As of Wednesday, 292 people had completed the certificate programs that take about three weeks and combine online work and on-site training at campuses around the state.
So far, the Skills for Success program is training people to get their commercial driver licenses, drive school buses and work in the restaurant and hospitality industries. More industry specific certifications are being added.
The program is largely the result of conversations between ACCS and business leaders around the state.
“Prior to COVID, we were having problems getting employees and now it’s only been exacerbated,” Mindy Hanan, president of the Alabama Restaurant and Hospitality Association, said Wednesday during an ACCS board meeting.
“This is a program that I have wanted for years,” Hanan said. “To have a credential that means the same thing in Huntsville as it does in Orange Beach, that people know that if you have this training, you have this skill set.”
According to ACCS’ description of the food and beverage certificate, trainees will learn customer service, food safety and management principles and become familiar with regulations and inventory management.
First-line food prep supervisors earn a median salary of about $30,739 in Alabama and there are nearly 1,000 job openings per year, according to an online career planning tool from ACCS.
Rosemary Elebash, Alabama director of the National Federation of Independent Businesses, has advocated for more industry specific worker training and on Wednesday thanked the board for the rapid courses.
She also cited recent nationwide polling of NFIB members in which 49% said they had job openings they couldn’t fill.
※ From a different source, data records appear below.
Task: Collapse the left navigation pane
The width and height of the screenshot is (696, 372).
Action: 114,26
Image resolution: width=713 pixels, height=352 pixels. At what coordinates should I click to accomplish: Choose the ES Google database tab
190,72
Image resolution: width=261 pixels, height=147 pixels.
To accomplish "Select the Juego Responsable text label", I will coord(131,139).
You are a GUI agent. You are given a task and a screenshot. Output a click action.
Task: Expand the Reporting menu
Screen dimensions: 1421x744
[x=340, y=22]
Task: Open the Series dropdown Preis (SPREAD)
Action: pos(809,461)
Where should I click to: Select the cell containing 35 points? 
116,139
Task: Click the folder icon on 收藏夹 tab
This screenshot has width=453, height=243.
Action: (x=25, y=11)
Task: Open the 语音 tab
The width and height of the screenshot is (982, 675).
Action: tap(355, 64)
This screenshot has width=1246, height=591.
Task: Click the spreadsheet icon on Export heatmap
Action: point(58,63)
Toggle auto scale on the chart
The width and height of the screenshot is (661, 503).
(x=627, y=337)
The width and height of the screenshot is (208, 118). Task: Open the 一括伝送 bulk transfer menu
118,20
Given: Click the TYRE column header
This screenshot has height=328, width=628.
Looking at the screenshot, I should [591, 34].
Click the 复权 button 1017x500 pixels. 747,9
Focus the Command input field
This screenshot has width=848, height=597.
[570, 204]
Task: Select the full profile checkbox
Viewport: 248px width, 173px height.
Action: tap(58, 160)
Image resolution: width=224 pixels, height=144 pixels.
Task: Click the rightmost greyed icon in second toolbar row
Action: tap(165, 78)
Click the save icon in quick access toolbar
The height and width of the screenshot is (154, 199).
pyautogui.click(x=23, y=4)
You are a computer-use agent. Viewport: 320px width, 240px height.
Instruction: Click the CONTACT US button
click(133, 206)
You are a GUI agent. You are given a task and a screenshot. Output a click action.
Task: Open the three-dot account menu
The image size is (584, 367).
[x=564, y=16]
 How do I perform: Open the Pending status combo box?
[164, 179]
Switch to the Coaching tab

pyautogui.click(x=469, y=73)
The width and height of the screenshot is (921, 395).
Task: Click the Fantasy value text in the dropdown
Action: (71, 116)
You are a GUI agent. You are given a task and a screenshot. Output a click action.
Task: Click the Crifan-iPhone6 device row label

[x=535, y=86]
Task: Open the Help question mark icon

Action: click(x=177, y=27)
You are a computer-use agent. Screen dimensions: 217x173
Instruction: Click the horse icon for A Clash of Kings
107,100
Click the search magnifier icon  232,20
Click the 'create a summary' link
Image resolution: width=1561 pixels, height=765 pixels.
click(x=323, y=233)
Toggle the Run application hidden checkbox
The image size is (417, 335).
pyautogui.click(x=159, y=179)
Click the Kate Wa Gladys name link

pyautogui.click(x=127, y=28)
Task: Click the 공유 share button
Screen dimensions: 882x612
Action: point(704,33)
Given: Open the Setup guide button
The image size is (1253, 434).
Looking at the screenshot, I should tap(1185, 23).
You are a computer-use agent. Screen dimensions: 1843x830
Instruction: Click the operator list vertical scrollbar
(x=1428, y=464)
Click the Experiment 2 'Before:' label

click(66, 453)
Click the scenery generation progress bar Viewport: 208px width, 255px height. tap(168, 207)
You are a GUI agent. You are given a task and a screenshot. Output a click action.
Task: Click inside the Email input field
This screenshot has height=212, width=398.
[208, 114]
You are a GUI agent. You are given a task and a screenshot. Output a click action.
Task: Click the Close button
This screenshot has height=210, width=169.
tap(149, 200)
Forty-two percent of owners have openings for skilled workers and 21% have openings for unskilled labor.
“That’s startling when you think about it,” she said of the demand for workers. “…This brand new credentials program is going to get us on the pathway of meeting those needs.”
While the state’s unemployment rate in June was a record 2.6%, Elebash said there are still prospective employees not participating in the workforce.
She said on a recent Friday in July, the Alabama Department of Labor issued unemployment benefits to 4,480 people.
“That’s a lot of folks and we need every one of them,” Elebash said.
Labor officials confirmed that number and said 6,840 payments were issued last Friday.
In its pilot year, the training is free to trainees and the companies who will hire them. Future costs will depend on allocations from the Legislature. Certificates in fiber optics installation and meat cutting will be available later. Heavy equipment and facilities operator certificates are being developed.
According to ACCS, butchers in the state make a median salary of $28,844 and there are about 269 job openings for them each year.
Elebash said grocery stores around the state have a tremendous need for butchers.
Blake McAnally, chairman of the ACCS board, thanked the system’s staff for its work on the credentials.
“I love the delivery method and the rapid response,” McAnally said. “You know, giving the customer just what they want, not what we want to give them, I think is critical.”